Source data
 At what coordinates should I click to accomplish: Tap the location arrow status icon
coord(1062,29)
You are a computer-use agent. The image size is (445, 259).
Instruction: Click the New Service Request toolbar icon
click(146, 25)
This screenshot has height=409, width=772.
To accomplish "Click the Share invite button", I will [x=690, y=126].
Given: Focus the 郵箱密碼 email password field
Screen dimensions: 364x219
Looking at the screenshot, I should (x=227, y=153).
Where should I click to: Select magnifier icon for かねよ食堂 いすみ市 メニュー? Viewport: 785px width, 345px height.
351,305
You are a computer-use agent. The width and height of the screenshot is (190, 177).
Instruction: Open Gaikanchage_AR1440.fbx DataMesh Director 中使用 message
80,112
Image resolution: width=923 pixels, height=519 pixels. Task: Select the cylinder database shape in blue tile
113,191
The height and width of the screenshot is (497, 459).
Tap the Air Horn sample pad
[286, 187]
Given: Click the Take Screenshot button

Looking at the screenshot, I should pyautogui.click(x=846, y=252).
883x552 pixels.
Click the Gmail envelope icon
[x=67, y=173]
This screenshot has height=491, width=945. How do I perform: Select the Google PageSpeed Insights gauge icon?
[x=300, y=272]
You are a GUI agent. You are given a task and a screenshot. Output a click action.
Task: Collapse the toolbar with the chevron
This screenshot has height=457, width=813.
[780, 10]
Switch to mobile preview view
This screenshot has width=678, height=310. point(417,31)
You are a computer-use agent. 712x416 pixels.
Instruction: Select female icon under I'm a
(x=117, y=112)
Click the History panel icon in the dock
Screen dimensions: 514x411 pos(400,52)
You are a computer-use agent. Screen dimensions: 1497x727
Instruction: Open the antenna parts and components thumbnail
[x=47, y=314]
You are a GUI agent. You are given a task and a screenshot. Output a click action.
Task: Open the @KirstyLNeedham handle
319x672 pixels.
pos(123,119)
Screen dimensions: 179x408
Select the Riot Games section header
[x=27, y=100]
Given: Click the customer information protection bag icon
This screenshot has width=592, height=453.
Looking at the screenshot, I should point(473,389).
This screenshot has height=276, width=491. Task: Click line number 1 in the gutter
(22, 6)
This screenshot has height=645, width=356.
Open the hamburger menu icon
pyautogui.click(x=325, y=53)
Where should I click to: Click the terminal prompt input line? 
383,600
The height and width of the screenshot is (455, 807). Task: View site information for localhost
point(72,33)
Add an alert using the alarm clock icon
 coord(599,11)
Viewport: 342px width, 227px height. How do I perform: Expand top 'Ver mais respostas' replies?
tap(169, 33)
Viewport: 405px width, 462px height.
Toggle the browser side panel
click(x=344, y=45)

= STATED GOAL =
Pull out every line of the data above that contains the word "computer".

= PROBLEM SOLUTION =
You are a computer-use agent. The image size is (445, 259).
You are a computer-use agent. The width and height of the screenshot is (190, 177).
You are a computer-use agent. 712x416 pixels.
You are a computer-use agent. Screen dimensions: 1497x727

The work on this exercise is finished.